:: 文档片段 ::
☆ ☆ ☆ ☆ ☆ ☆ ☆
TopicDeletionManager
TopicDeletionManager管理着topic删除动作的状态机。当调用命令删除topic时,在zk的/admin/delete_topics下面会创建对应topic的节点,controller监听着这个路径并且删除对应的topic。在删除topic之前会判断,如果
- topic的某个replica所在的broker此时下线了
- 正在进行这个topic的partition reassignment
则topic会判断为不能够删除。而当
- replica所在的broker上线了
- partition reassignment完成了
的时候,会继续topic的删除动作。
每一个待删除topic的replicac都有以下三种状态
- TopicDeletionStarted:当调用了onPartitionDeletion以后replica进入此状态。当controller监听到delete_topics子节点变化时,发送StopReplicaRequests到所有的replica,并且在响应StopReplicaResponse上面注册了回调,当每个replica响应删除replica的时候执行。
- TopicDeletionSuccessful:根据StopReplicaResponse响应状态码的不同决定是否将replica移入此状
- TopicDeletionFailed:根据StopReplicaResponse响应状态码的不同决定是否将replica移入此状
一个topic被删除成功,当且仅当所有的replica都进入了TopicDeletionSuccessful状态。如果没有replica还在TopicDeletionStarted状态,并且至少一个replica进入TopicDeletionFailed状态,就会将这个topic标记用来重试。
上面提到,当从zk获取到待删除的topic时会执行enqueueTopicsForDeletion方法
def enqueueTopicsForDeletion(topics: Set[String]) {
if (isDeleteTopicEnabled) {
topicsToBeDeleted ++= topics
resumeDeletions()
}
}
它将待删除的topic放入到manager的集合topicsToBeDeleted中,然后继续执行topic的删除动作
private def resumeDeletions(): Unit = {
val topicsQueuedForDeletion = Set.empty[String] ++ topicsToBeDeleted
if (topicsQueuedForDeletion.nonEmpty)
info(s"Handling deletion for topics ${topicsQueuedForDeletion.mkString(",")}")
topicsQueuedForDeletion.foreach { topic =>
// if all replicas are marked as deleted successfully, then topic deletion is done
//如果replica都已经删除成功
if (controller.replicaStateMachine.areAllReplicasForTopicDeleted(topic)) {
// clear up all state for this topic from controller cache and zookeeper
completeDeleteTopic(topic)
info(s"Deletion of topic $topic successfully completed")
} else {
//至少有一个replica已经开始删除topic
if (controller.replicaStateMachine.isAtLeastOneReplicaInDeletionStartedState(topic)) {
// ignore since topic deletion is in progress
val replicasInDeletionStartedState = controller.replicaStateMachine.replicasInState(topic, ReplicaDeletionStarted)
val replicaIds = replicasInDeletionStartedState.map(_.replica)
val partitions = replicasInDeletionStartedState.map(_.topicPartition)
info(s"Deletion for replicas ${replicaIds.mkString(",")} for partition ${partitions.mkString(",")} of topic $topic in progress")
☆ ☆ ☆ ☆ ☆ ☆ ☆
:: 数据集内容 ::
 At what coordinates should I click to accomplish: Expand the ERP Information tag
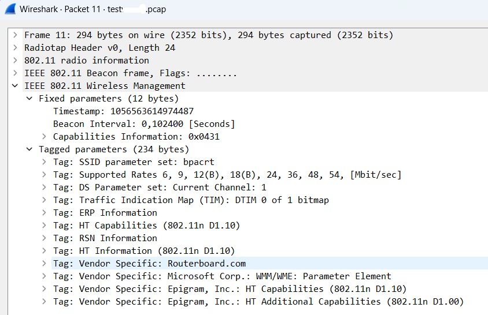click(45, 213)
☆ ☆ ☆ ☆ ☆ ☆ ☆
:: 任务说明 ::
返回文档片段中从“- TopicDeletionSucce”往下一直到“这个topic标记用来重试。”的全部原文,一字不改。

:: 已解答问题 ::
- TopicDeletionSuccessful:根据StopReplicaResponse响应状态码的不同决定是否将replica移入此状
- TopicDeletionFailed:根据StopReplicaResponse响应状态码的不同决定是否将replica移入此状
一个topic被删除成功,当且仅当所有的replica都进入了TopicDeletionSuccessful状态。如果没有replica还在TopicDeletionStarted状态,并且至少一个replica进入TopicDeletionFailed状态,就会将这个topic标记用来重试。